> YOUR INSTRUCTIONS:
Set the records down again, exactly, without their images.

> RECORDS FOR THIS EXERCISE:
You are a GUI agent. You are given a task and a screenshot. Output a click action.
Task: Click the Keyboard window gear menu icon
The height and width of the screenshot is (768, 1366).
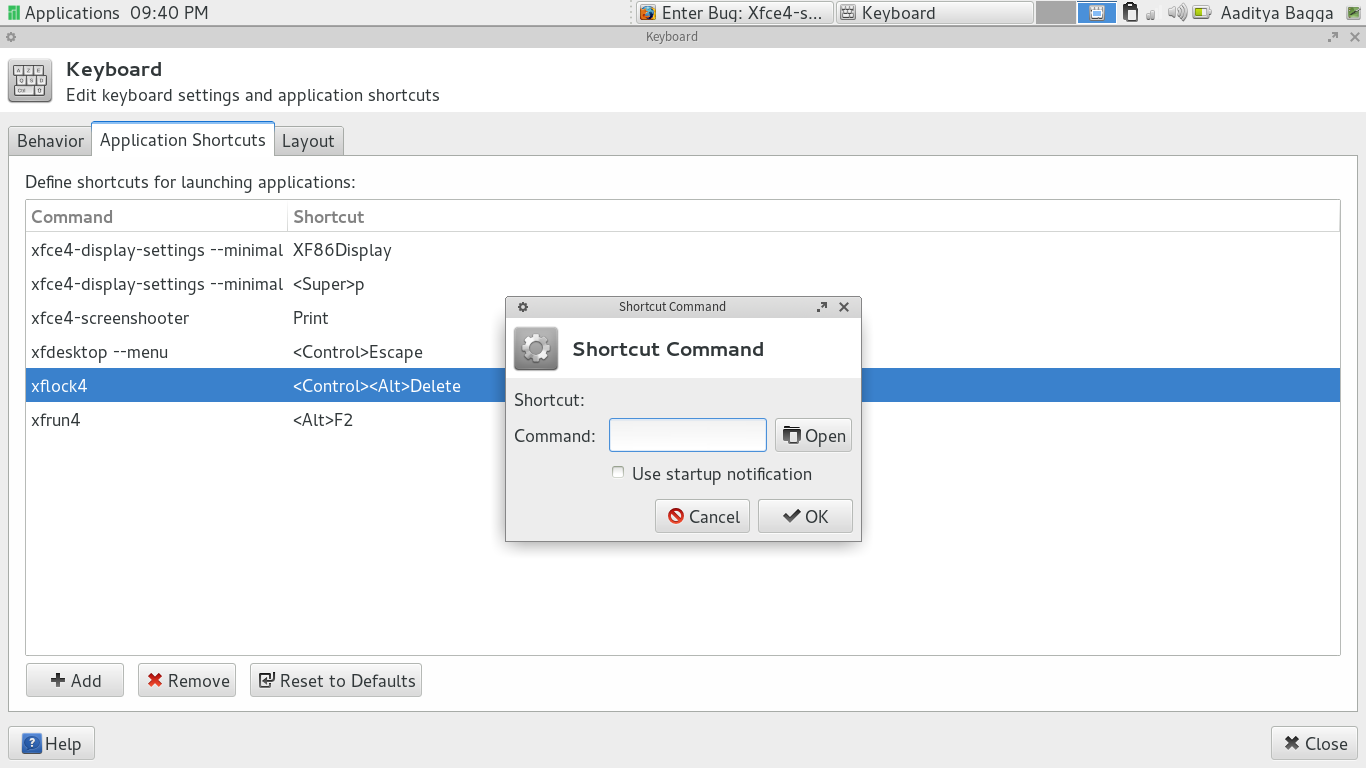click(x=11, y=37)
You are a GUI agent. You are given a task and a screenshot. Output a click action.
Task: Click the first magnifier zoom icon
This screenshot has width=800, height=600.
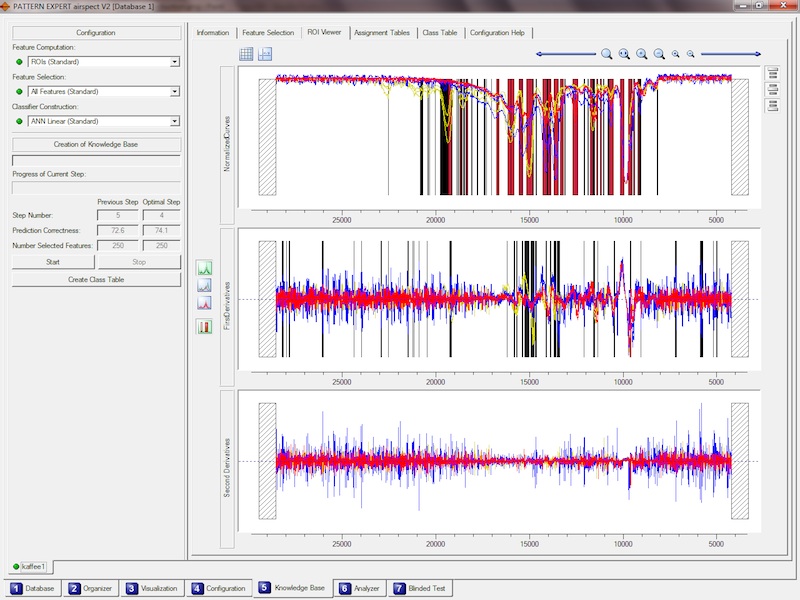pos(607,54)
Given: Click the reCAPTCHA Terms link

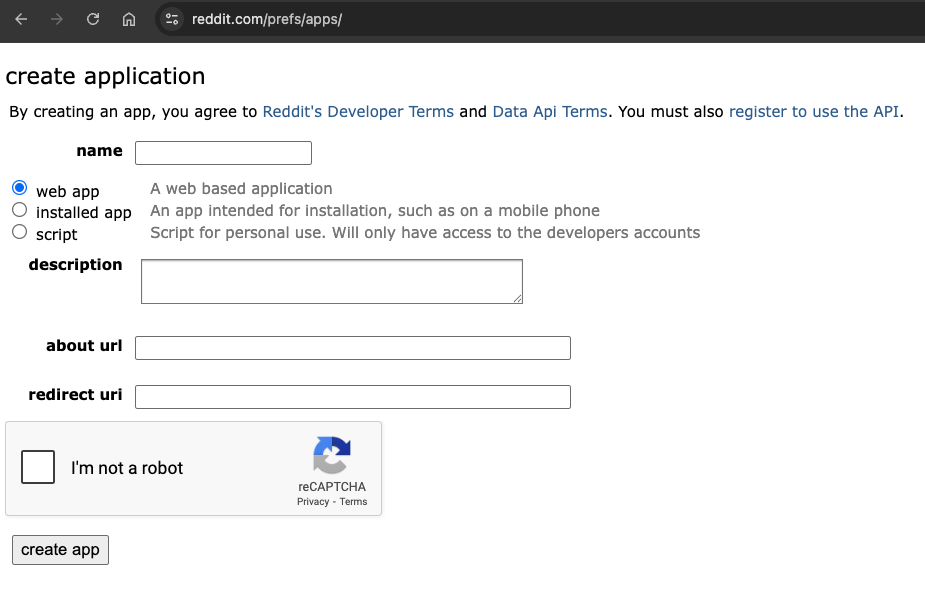Looking at the screenshot, I should [353, 502].
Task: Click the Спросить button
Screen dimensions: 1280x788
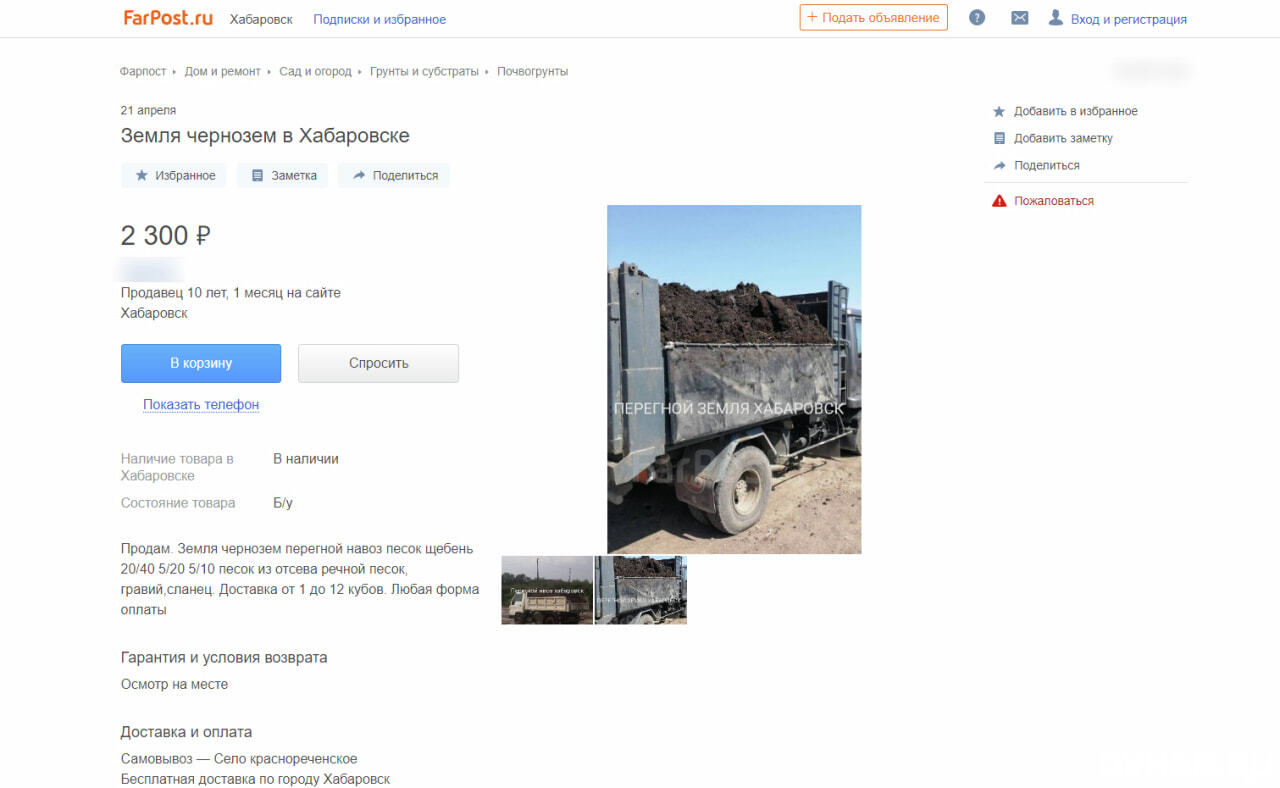Action: tap(378, 363)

> ANSWER SPACE:
You are a GUI agent. You are given a task and a screenshot. Output a click action.
Task: Click the Keyboard window gear menu icon
The height and width of the screenshot is (768, 1366).
click(x=11, y=37)
You are a GUI agent. You are given a task and a screenshot. Output a click action.
Task: Click the first magnifier zoom icon
This screenshot has width=800, height=600.
pos(607,54)
Given: Click the reCAPTCHA Terms link

Looking at the screenshot, I should [353, 502].
Task: Click the Спросить button
Screen dimensions: 1280x788
Action: tap(378, 363)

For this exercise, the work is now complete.